Exercise details: Send every record back word for word.

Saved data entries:
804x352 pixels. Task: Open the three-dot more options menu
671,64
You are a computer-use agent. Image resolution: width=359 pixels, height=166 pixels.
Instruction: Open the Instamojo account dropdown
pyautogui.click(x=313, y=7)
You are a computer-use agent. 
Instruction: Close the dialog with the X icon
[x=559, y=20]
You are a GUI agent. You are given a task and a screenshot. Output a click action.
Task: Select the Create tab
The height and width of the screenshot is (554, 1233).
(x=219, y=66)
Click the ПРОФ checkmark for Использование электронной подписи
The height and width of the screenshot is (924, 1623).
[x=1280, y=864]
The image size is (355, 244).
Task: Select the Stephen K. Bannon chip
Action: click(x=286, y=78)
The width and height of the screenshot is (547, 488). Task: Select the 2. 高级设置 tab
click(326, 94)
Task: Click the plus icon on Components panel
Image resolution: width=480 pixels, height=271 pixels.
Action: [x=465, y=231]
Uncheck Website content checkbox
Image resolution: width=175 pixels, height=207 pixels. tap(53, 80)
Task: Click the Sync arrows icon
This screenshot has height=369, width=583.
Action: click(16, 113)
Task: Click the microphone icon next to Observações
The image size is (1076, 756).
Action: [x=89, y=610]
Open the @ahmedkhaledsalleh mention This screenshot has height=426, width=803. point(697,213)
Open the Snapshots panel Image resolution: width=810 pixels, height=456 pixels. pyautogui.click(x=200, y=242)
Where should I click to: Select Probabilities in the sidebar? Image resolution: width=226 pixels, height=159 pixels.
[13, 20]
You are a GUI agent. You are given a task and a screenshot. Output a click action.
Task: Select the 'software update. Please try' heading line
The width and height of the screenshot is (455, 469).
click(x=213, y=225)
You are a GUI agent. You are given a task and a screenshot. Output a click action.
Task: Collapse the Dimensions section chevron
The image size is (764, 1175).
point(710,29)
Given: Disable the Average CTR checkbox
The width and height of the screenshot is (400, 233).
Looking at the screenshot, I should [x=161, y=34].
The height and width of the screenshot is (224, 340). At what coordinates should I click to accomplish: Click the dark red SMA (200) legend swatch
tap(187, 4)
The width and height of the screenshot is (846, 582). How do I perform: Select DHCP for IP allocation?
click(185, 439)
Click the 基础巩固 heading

Answer to this exercise:
804x352 pixels. Task: Open the three-dot more options menu
671,64
You are a computer-use agent. Image resolution: width=359 pixels, height=166 pixels.
Instruction: Open the Instamojo account dropdown
pyautogui.click(x=313, y=7)
You are a computer-use agent. 
Instruction: Close the dialog with the X icon
[x=559, y=20]
You are a GUI agent. You are given a task and a screenshot. Output a click action.
Task: Select the Create tab
The height and width of the screenshot is (554, 1233).
(x=219, y=66)
Click the ПРОФ checkmark for Использование электронной подписи
The height and width of the screenshot is (924, 1623).
[x=1280, y=864]
The image size is (355, 244).
Task: Select the Stephen K. Bannon chip
Action: click(x=286, y=78)
The width and height of the screenshot is (547, 488). Task: Select the 2. 高级设置 tab
click(326, 94)
Task: Click the plus icon on Components panel
Image resolution: width=480 pixels, height=271 pixels.
Action: [x=465, y=231]
Uncheck Website content checkbox
Image resolution: width=175 pixels, height=207 pixels. tap(53, 80)
Task: Click the Sync arrows icon
This screenshot has height=369, width=583.
Action: click(16, 113)
Task: Click the microphone icon next to Observações
The image size is (1076, 756).
Action: [x=89, y=610]
Open the @ahmedkhaledsalleh mention This screenshot has height=426, width=803. point(697,213)
Open the Snapshots panel Image resolution: width=810 pixels, height=456 pixels. pyautogui.click(x=200, y=242)
Where should I click to: Select Probabilities in the sidebar? Image resolution: width=226 pixels, height=159 pixels.
[13, 20]
You are a GUI agent. You are given a task and a screenshot. Output a click action.
Task: Select the 'software update. Please try' heading line
The width and height of the screenshot is (455, 469).
click(x=213, y=225)
You are a GUI agent. You are given a task and a screenshot. Output a click action.
Task: Collapse the Dimensions section chevron
The image size is (764, 1175).
point(710,29)
Given: Disable the Average CTR checkbox
The width and height of the screenshot is (400, 233).
Looking at the screenshot, I should [x=161, y=34].
The height and width of the screenshot is (224, 340). At what coordinates should I click to accomplish: Click the dark red SMA (200) legend swatch
tap(187, 4)
The width and height of the screenshot is (846, 582). How do I perform: Select DHCP for IP allocation?
click(185, 439)
Click the 基础巩固 heading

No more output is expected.